━━ RECORDS FOR PROCESSING ━━
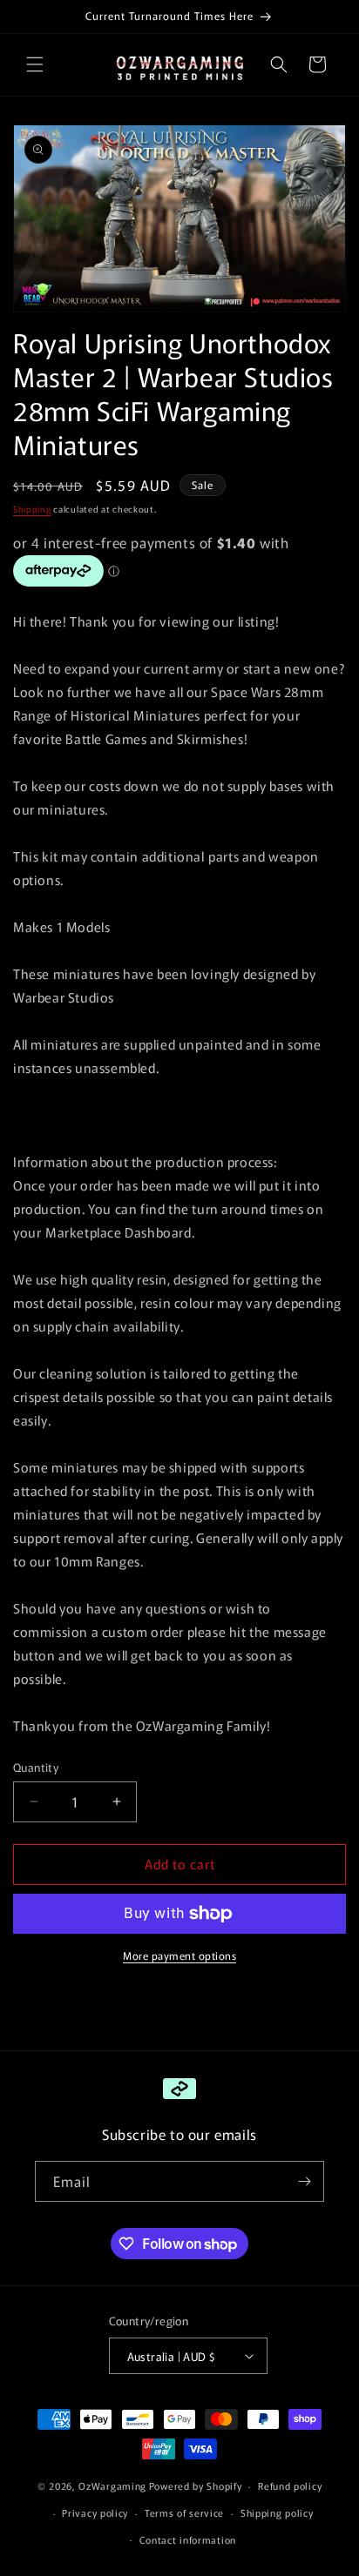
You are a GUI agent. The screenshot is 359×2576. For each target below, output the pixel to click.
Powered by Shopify (195, 2485)
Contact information (187, 2539)
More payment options (179, 1955)
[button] (35, 64)
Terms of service (184, 2512)
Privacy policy (95, 2512)
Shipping (32, 508)
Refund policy (290, 2485)
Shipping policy (277, 2512)
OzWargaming (112, 2485)
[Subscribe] (304, 2181)
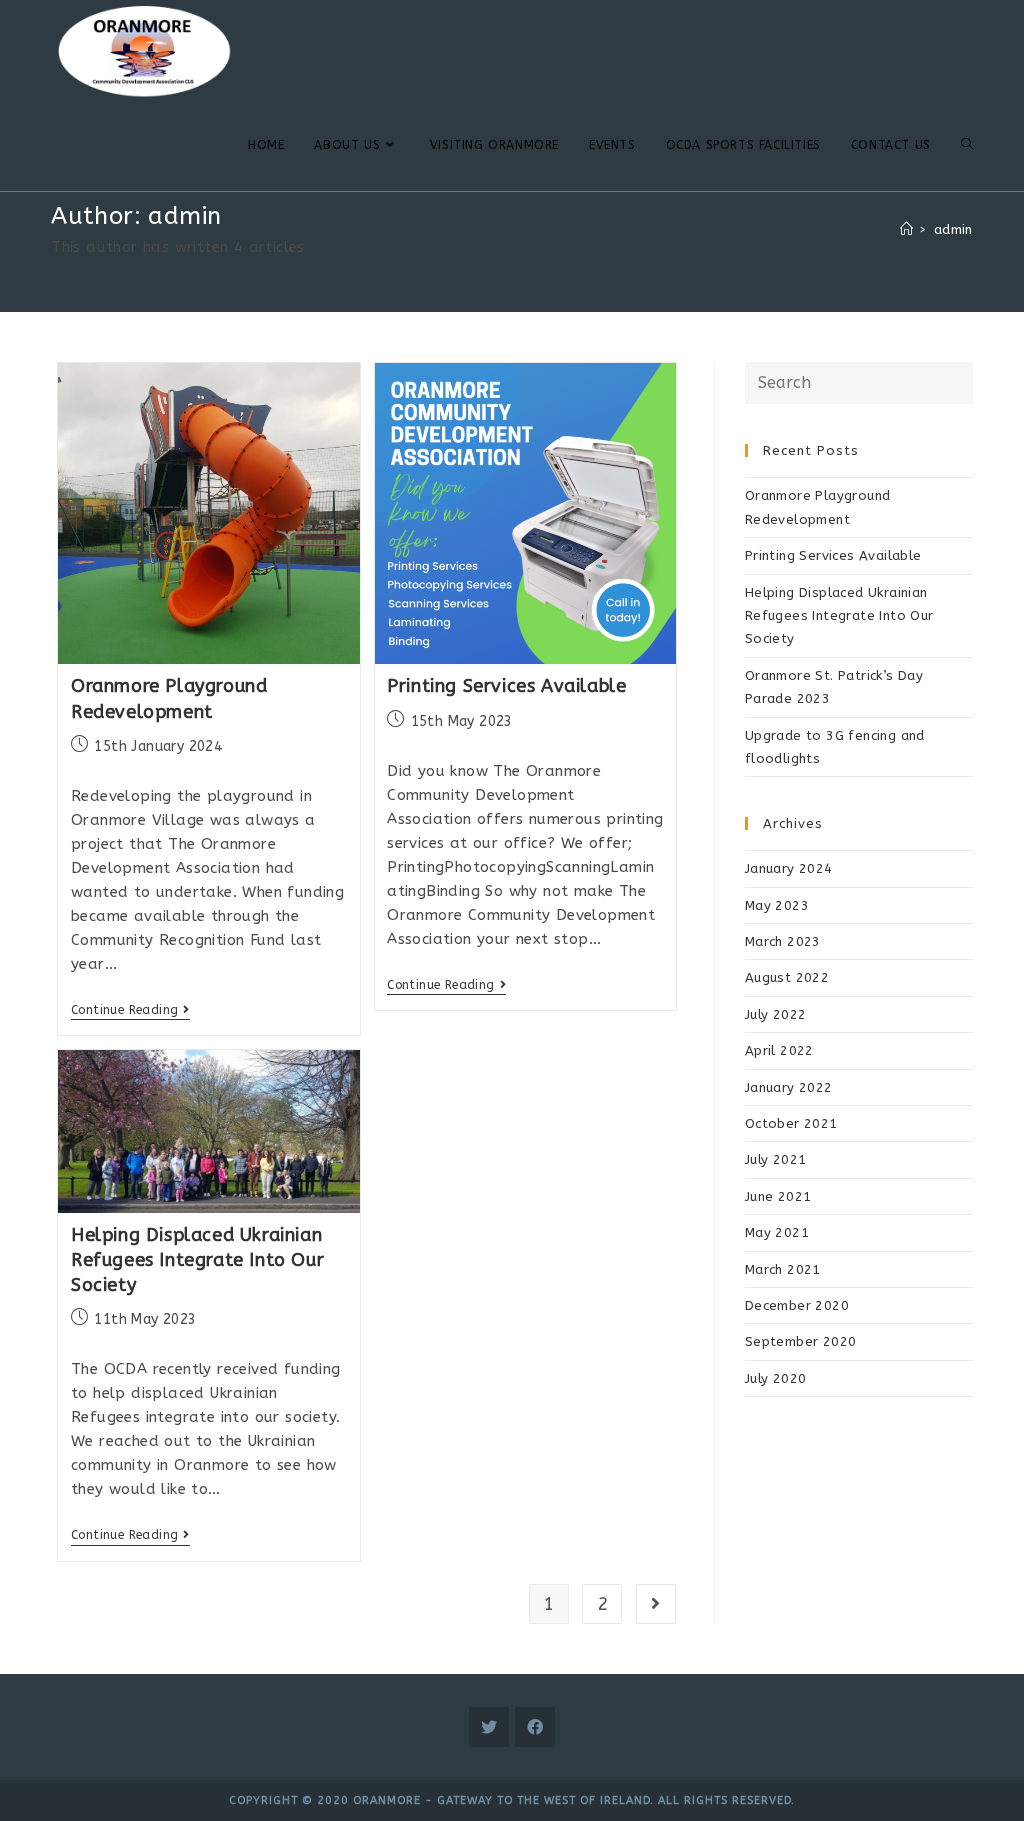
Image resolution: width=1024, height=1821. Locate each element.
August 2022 (787, 977)
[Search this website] (859, 381)
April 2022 (779, 1050)
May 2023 (777, 905)
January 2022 (789, 1087)
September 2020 (801, 1341)
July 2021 (776, 1159)
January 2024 (789, 868)
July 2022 (776, 1014)
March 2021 (783, 1269)
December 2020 (797, 1305)
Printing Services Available (506, 686)
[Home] (906, 229)
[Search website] (967, 145)
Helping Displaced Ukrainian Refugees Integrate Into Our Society (197, 1260)
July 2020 (776, 1378)
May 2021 (777, 1232)
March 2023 (783, 941)
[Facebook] (535, 1727)
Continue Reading (130, 1010)
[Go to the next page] (656, 1604)
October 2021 (791, 1123)
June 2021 (778, 1196)
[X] (489, 1727)
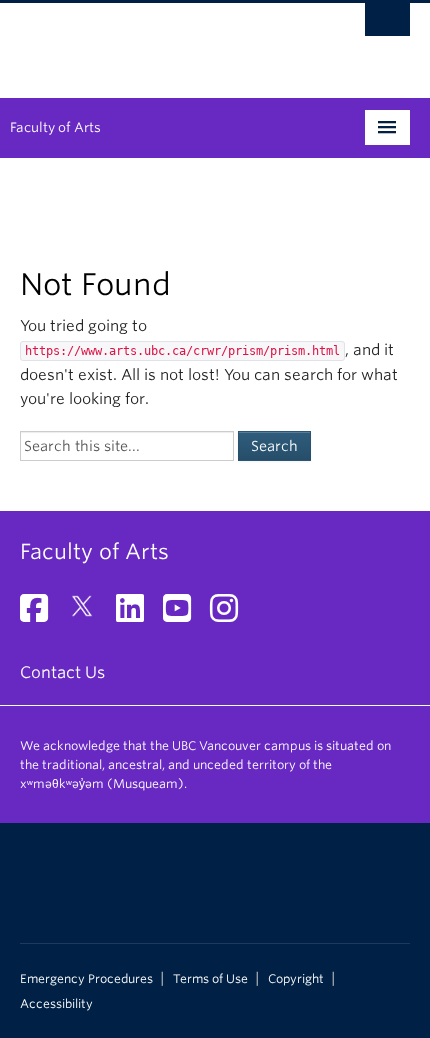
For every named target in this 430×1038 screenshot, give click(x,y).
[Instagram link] (231, 614)
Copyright (296, 979)
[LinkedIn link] (137, 614)
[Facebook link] (41, 614)
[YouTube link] (184, 614)
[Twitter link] (89, 614)
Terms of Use (210, 979)
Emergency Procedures (86, 979)
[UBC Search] (387, 25)
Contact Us (62, 672)
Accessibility (56, 1004)
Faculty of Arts (55, 127)
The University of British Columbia (156, 41)
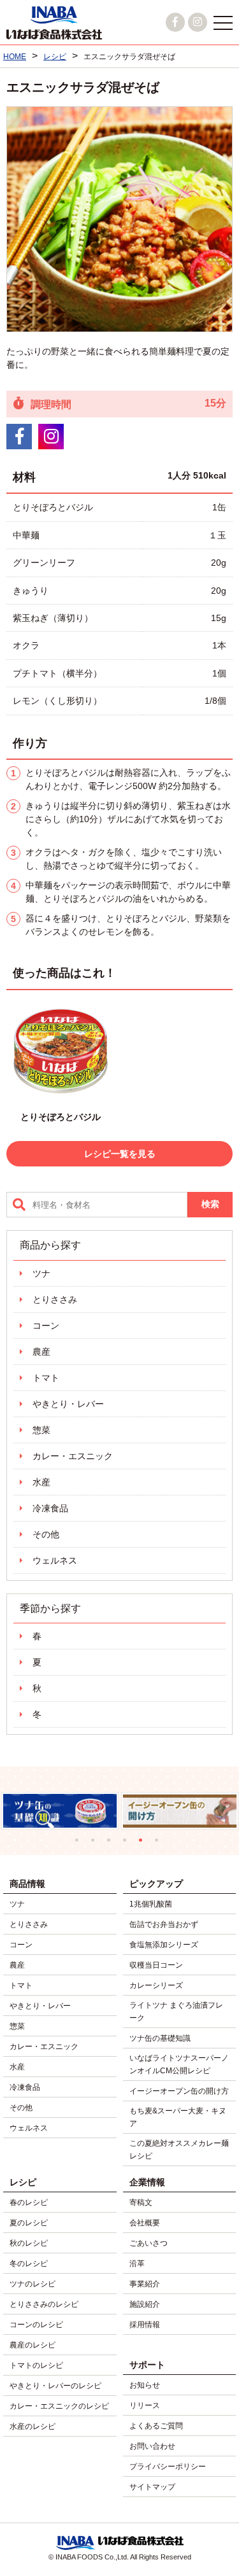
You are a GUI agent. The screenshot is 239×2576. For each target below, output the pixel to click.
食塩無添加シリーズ (163, 1944)
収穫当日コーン (156, 1965)
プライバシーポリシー (167, 2466)
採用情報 (144, 2324)
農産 (41, 1352)
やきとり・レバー (68, 1404)
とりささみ (55, 1299)
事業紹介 (144, 2283)
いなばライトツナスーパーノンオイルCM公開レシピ (179, 2064)
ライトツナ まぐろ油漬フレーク (176, 2011)
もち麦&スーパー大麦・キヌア (177, 2117)
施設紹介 (144, 2304)
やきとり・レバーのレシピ (55, 2385)
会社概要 (144, 2222)
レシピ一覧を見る (120, 1154)
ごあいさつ (148, 2243)
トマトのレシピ (36, 2365)
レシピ (23, 2182)
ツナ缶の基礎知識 (160, 2038)
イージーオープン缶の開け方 (179, 2091)
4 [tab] (128, 1843)
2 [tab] (96, 1843)
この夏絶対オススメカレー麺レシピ (179, 2149)
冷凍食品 (50, 1508)
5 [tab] (143, 1843)
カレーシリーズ (156, 1985)
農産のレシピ (32, 2345)
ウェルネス (55, 1560)
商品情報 (27, 1884)
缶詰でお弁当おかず (163, 1924)
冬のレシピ (29, 2263)
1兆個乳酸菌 (150, 1904)
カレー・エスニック (73, 1456)
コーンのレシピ (36, 2324)
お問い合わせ (152, 2446)
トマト (46, 1378)
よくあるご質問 (156, 2425)
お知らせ (144, 2385)
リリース (144, 2405)
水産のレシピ (32, 2426)
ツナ (41, 1273)
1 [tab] (80, 1843)
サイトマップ (152, 2486)
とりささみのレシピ (44, 2304)
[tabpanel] (71, 1810)
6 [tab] (159, 1843)
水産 (41, 1482)
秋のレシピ (29, 2243)
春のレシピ (29, 2202)
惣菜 (41, 1430)
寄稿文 (140, 2202)
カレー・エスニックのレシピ (59, 2406)
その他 (46, 1534)
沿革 (137, 2263)
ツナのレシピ (32, 2283)
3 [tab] (112, 1843)
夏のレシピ (29, 2222)
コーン (46, 1325)
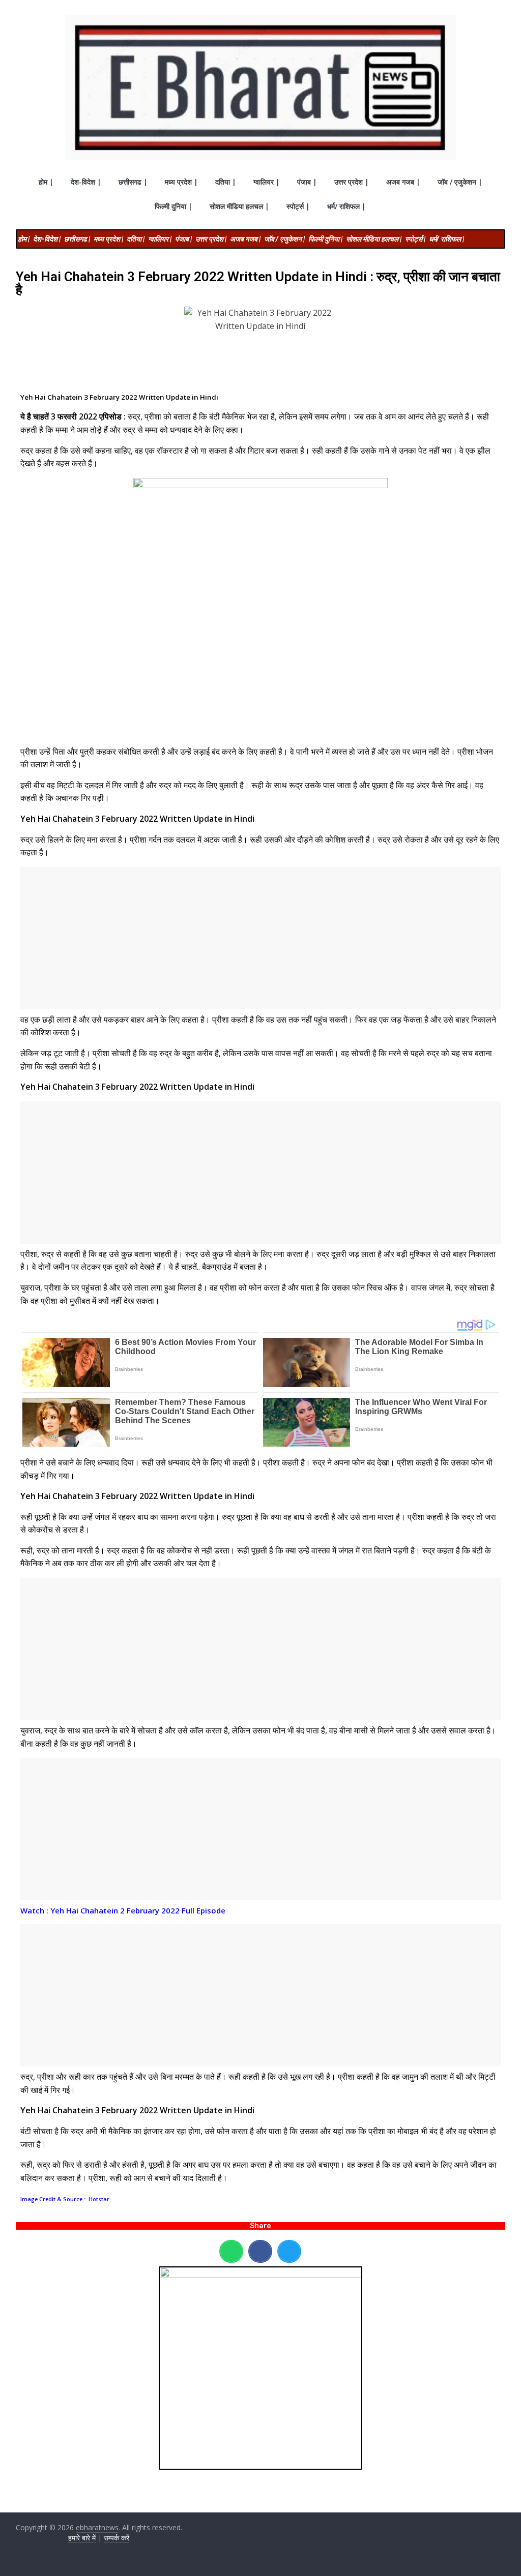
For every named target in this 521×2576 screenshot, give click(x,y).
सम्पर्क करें (116, 2537)
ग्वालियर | (266, 182)
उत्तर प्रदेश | (351, 182)
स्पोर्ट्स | (298, 206)
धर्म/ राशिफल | (346, 206)
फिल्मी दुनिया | (173, 206)
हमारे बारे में (82, 2537)
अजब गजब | (403, 182)
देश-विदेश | (86, 182)
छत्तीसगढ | (133, 182)
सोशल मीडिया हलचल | (239, 206)
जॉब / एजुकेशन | (460, 182)
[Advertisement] (260, 938)
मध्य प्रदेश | (181, 182)
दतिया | (225, 182)
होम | (46, 182)
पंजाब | (307, 182)
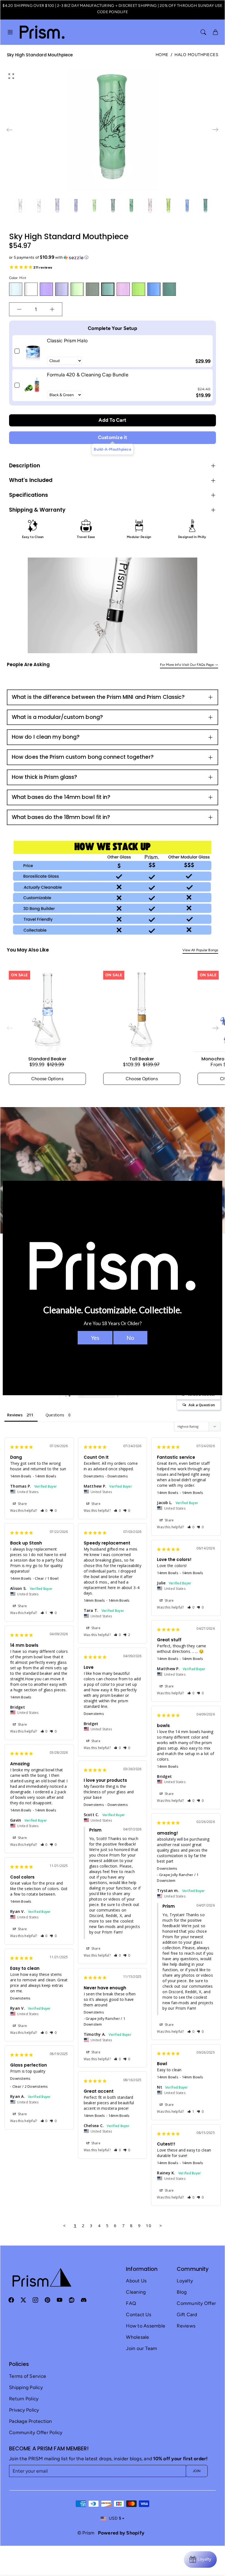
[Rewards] (200, 2559)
━━━
[WHAT THE TASK ASKS]: Return the lines above from the one with "Emergency Procedures (86, 979)" through the one with "サイトマップ (152, 2486)", verbatim and nothing else. Omit every picture.

[SOLUTION TO THE PROBLEM]:
Emergency Procedures (86, 979)
[UBC Search] (387, 25)
Contact Us (62, 672)
Accessibility (56, 1004)
Faculty of Arts (55, 127)
The University of British Columbia (156, 41)
You are a GUI agent. The screenshot is 239×2576. For each target below, output the pixel to click.
食塩無添加シリーズ (163, 1944)
収穫当日コーン (156, 1965)
プライバシーポリシー (167, 2466)
採用情報 (144, 2324)
農産 (41, 1352)
やきとり・レバー (68, 1404)
とりささみ (55, 1299)
事業紹介 (144, 2283)
いなばライトツナスーパーノンオイルCM公開レシピ (179, 2064)
ライトツナ まぐろ油漬フレーク (176, 2011)
もち麦&スーパー大麦・キヌア (177, 2117)
施設紹介 (144, 2304)
やきとり・レバーのレシピ (55, 2385)
会社概要 (144, 2222)
レシピ一覧を見る (120, 1154)
ごあいさつ (148, 2243)
トマトのレシピ (36, 2365)
レシピ (23, 2182)
ツナ缶の基礎知識 (160, 2038)
イージーオープン缶の開け方 (179, 2091)
4 [tab] (128, 1843)
2 [tab] (96, 1843)
この夏絶対オススメカレー麺レシピ (179, 2149)
冷凍食品 (50, 1508)
5 [tab] (143, 1843)
カレーシリーズ (156, 1985)
農産のレシピ (32, 2345)
ウェルネス (55, 1560)
商品情報 (27, 1884)
缶詰でお弁当おかず (163, 1924)
冬のレシピ (29, 2263)
1兆個乳酸菌 (150, 1904)
カレー・エスニック (73, 1456)
コーンのレシピ (36, 2324)
お問い合わせ (152, 2446)
トマト (46, 1378)
よくあるご質問 (156, 2425)
お知らせ (144, 2385)
リリース (144, 2405)
水産のレシピ (32, 2426)
ツナ (41, 1273)
1 [tab] (80, 1843)
サイトマップ (152, 2486)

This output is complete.